どうしても食べされたいものがあるらしい。
「……それで、一体何を食べさせてくれるのじゃ?」
慎は楽しみそうにして、目を輝かせた。
そんな様子を見て、光はクス、と笑うと冷蔵庫からケーキを取り出した。
「ケーキですっ、慎さんに是非食べて貰いたいんです!」
「けーき?」
慎は聞きなれない言葉に首を傾げる。
そうだろう。彼女は地獄の姫。言わば箱入り娘さんなのだから。
慎は恐る恐るケーキを口へと運ぶ。
「……!」
その瞬間、慎の顔がみるみる明るくなった。
「美味しい~!」
「良かったぁ……」
食べるなり黙ってしまい、口に合わなかったのかと光は心配していたが、慎の表情や振る舞いを見て安心した。
「こんなに美味しい物が人間界にはあるのか!」
慎は感激のあまり、若干涙を流した。
「これから色々食べさせてあげますからね!」
光はケーキを美味しそうに食べる慎を見て、他の料理も食べさせたいと思ったらしい。
慎も、「是非食べたいのじゃ!」と笑顔で頷いた。



_楽しい時間はあっという間。
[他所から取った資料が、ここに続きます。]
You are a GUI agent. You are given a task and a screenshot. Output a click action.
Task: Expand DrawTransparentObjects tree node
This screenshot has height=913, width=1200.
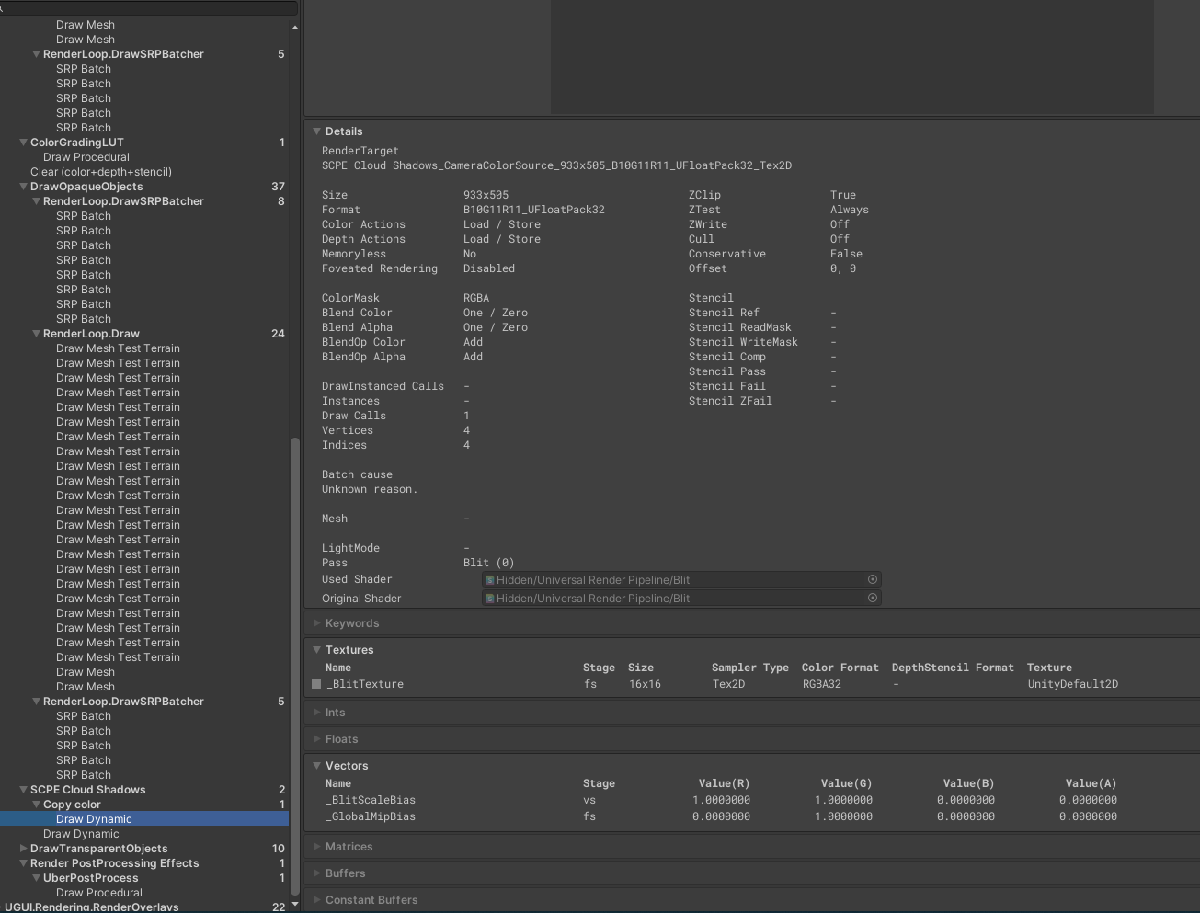tap(23, 849)
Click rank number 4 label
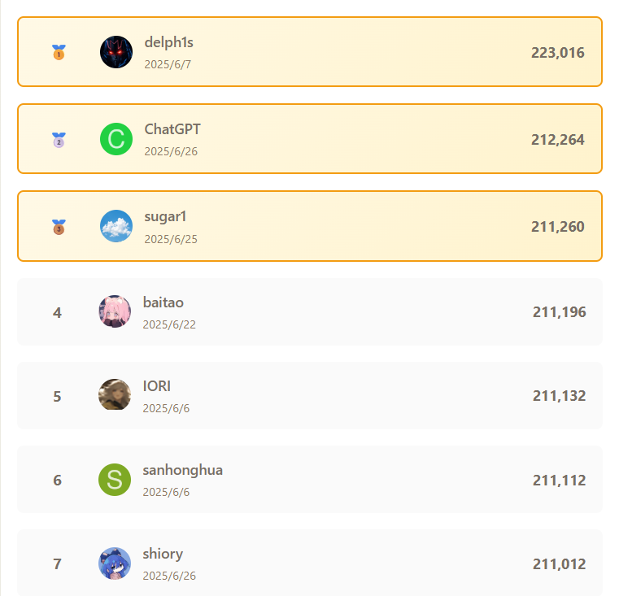 [x=57, y=312]
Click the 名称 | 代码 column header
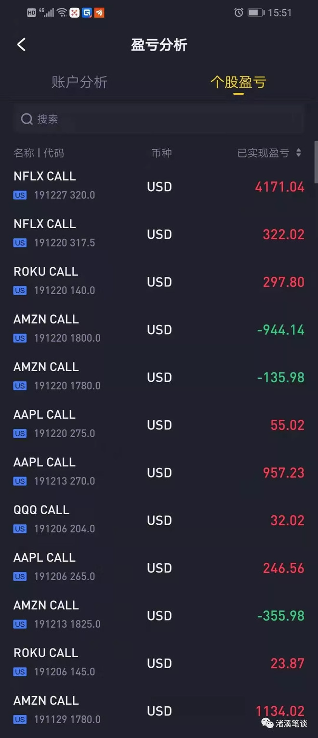The width and height of the screenshot is (318, 738). pos(39,153)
もう外は暗くなっていた。
「慎さん、また来て下さいね」
光は名残惜しそうにしつつも、慎を送っていた。
「勿論じゃ、また明日な」
慎も笑顔でそう言うと帰路へ着いた。
潜入初日、色々な事があった為か、慎はあくびをした。
「ふぁ………姫であってもやはり眠くなるものよの」
その時、慎の肩を後ろから叩く者が居た。
洋である。
「……おや、さっちゃんではないか」
「閻羅さんまでもさっちゃん呼び止めて下さい!」
洋は苦笑しつつも小さな声で怒鳴った。そして、眼鏡をクイッ、として落ち着いた声で呟く。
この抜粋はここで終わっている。